Remove an entry from a Map and return a new Map

I want to check if a Map doesn't contain empty values. If the value is empty it shouldn't includen in the new Map.
I tried something like:
val newmap = map.map{ entry => if(!entry._2.isEmpty()) Map(entry._1 -> entry._2)}
This does exactly do what I want, but it is not very nice. Is there a better solution?
scala> Map(1 -> List(3, 4), 2 -> Nil, 3 -> List(11))
res2: scala.collection.immutable.Map[Int,List[Int]] = Map(1 -> List(3, 4), 2 -> List(), 3 -> List(11))

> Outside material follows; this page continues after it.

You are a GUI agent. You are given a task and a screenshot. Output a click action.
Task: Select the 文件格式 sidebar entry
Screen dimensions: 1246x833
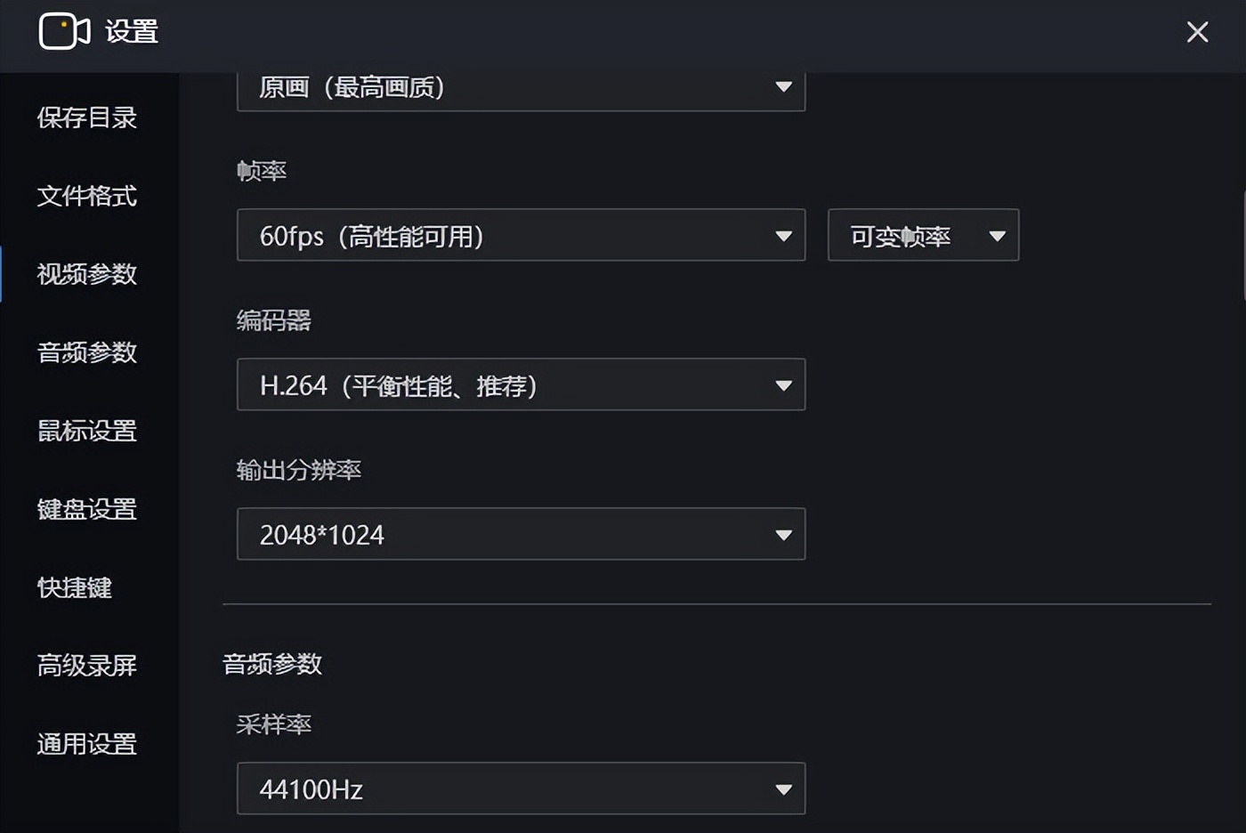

scala> res2.filter(_._2.nonEmpty)
res3: scala.collection.immutable.Map[Int,List[Int]] = Map(1 -> List(3, 4), 3 -> List(11))
scala>
You mean empty as in null?
scala> val map = collection.immutable.HashMap[Int, String] (1 -> "a", 2-> "b", 3 -> null)
map: scala.collection.immutable.HashMap[Int,String] = Map(1 -> a, 2 -> b, 3 -> null)
scala> val newmap=map filter (_._2 != null)
newmap: scala.collection.immutable.HashMap[Int,String] = Map(1 -> a, 2 -> b)
EDIT: dang... #missingfaktor beat me to it... :)